WRITTEN TASK: Return every line of the items below that contains the word "icon".

- - -

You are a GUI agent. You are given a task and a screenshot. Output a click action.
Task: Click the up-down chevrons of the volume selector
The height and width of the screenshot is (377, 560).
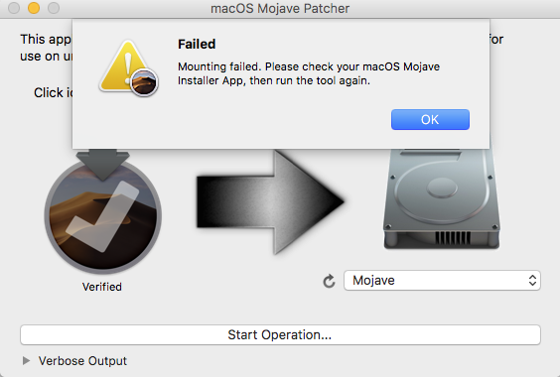(532, 280)
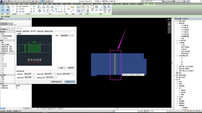
Task: Click the Save disk icon in quick access toolbar
Action: coord(9,1)
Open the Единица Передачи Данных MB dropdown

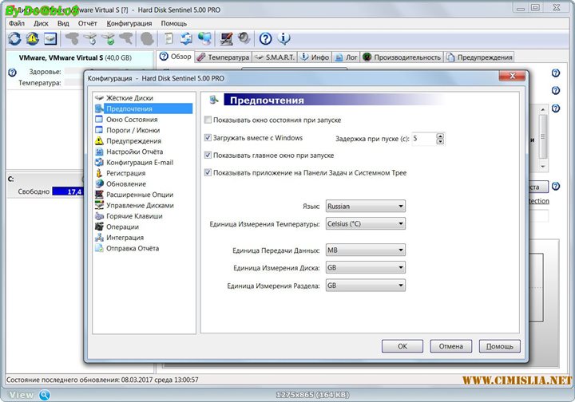click(365, 250)
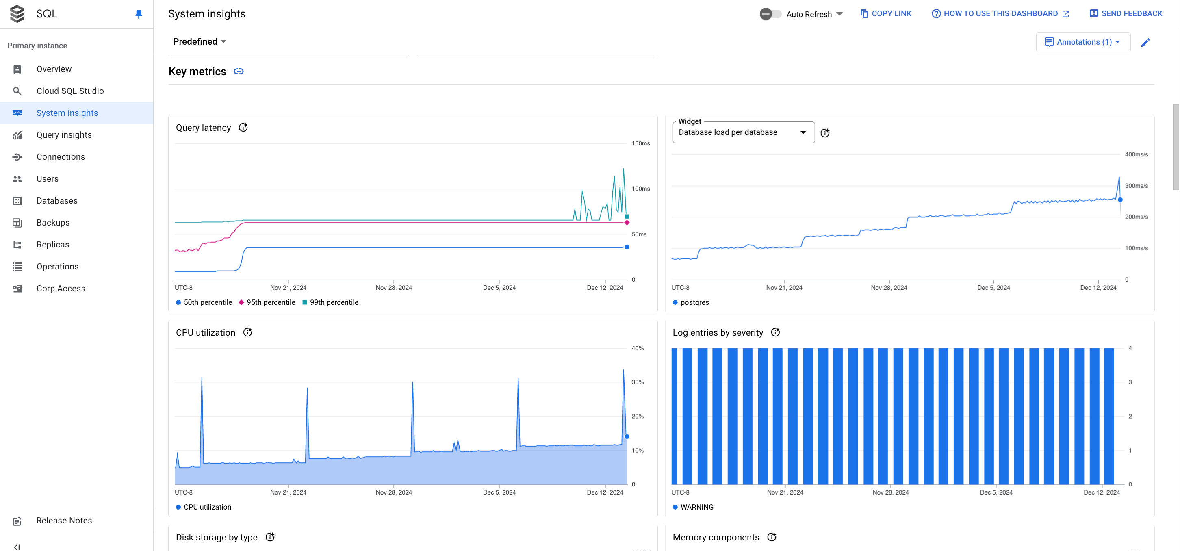
Task: Open the Release Notes link
Action: tap(64, 520)
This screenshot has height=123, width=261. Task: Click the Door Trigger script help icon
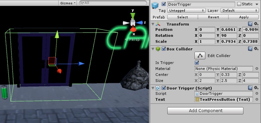[250, 88]
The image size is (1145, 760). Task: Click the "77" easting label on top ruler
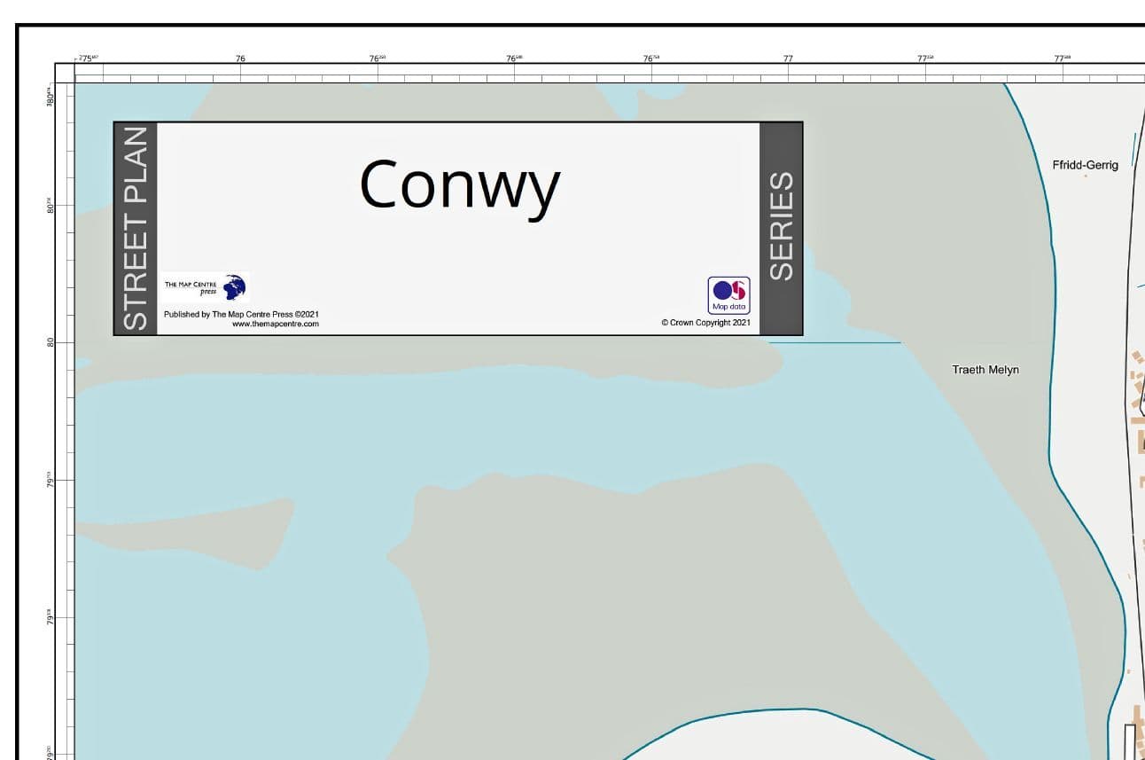788,59
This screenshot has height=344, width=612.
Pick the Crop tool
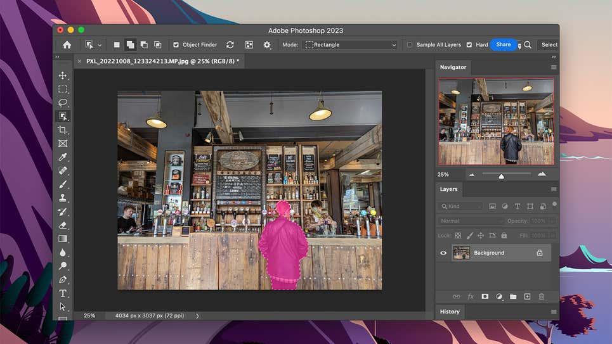pos(63,130)
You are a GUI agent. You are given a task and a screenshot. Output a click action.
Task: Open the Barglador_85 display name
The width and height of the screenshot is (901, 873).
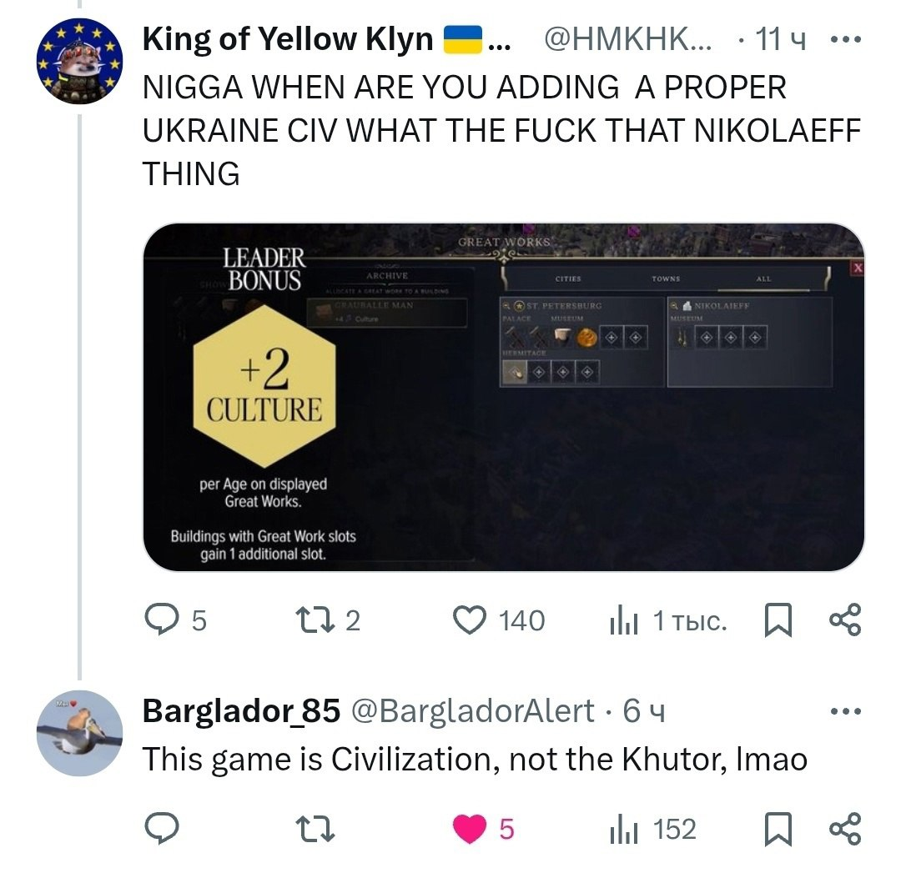pos(241,710)
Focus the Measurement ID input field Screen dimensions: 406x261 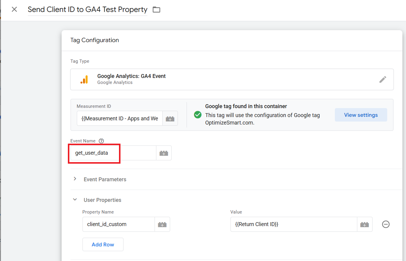coord(120,119)
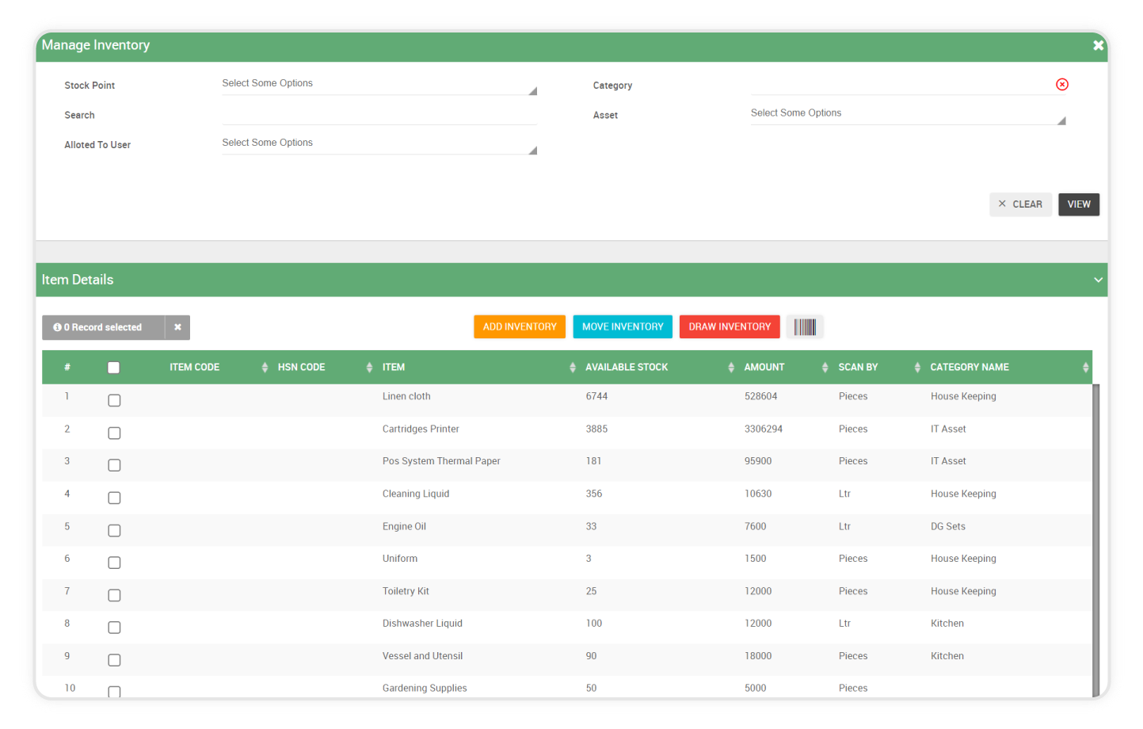Sort the table by HSN CODE

pos(368,367)
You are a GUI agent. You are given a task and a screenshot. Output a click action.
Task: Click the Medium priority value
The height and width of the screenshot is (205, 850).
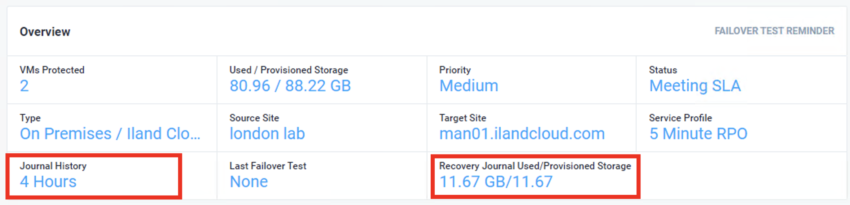[469, 86]
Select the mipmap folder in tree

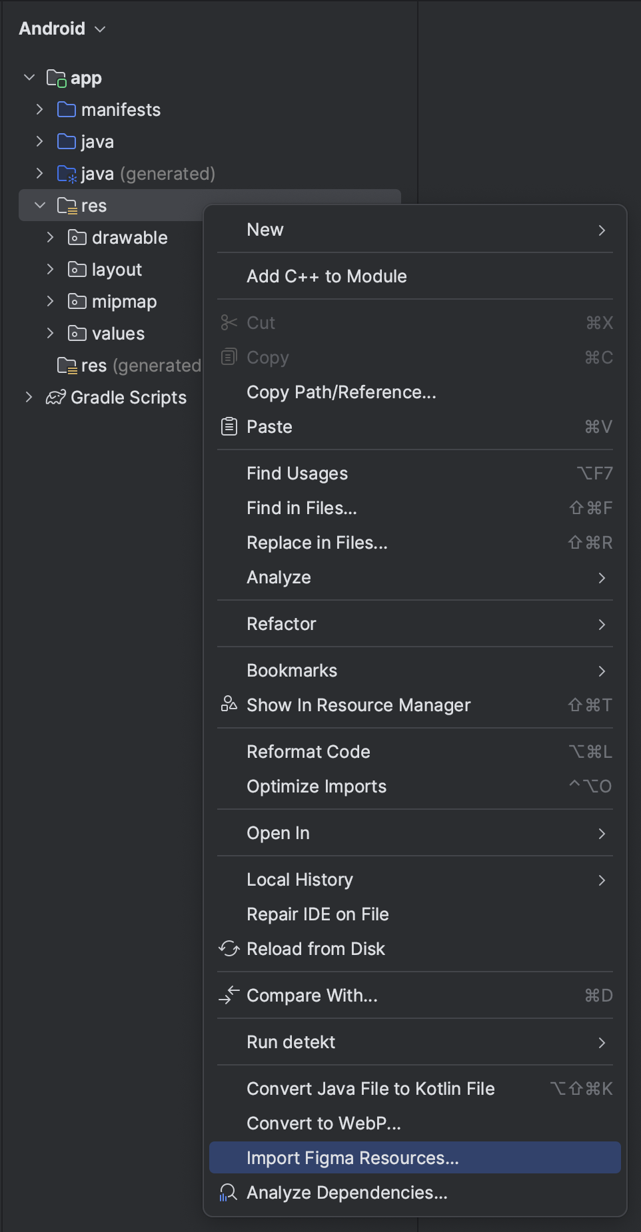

- - -

SOLUTION BELOW:
Task: Click the Save disk icon in quick access toolbar
This screenshot has height=123, width=261. Task: Click the Door Trigger script help icon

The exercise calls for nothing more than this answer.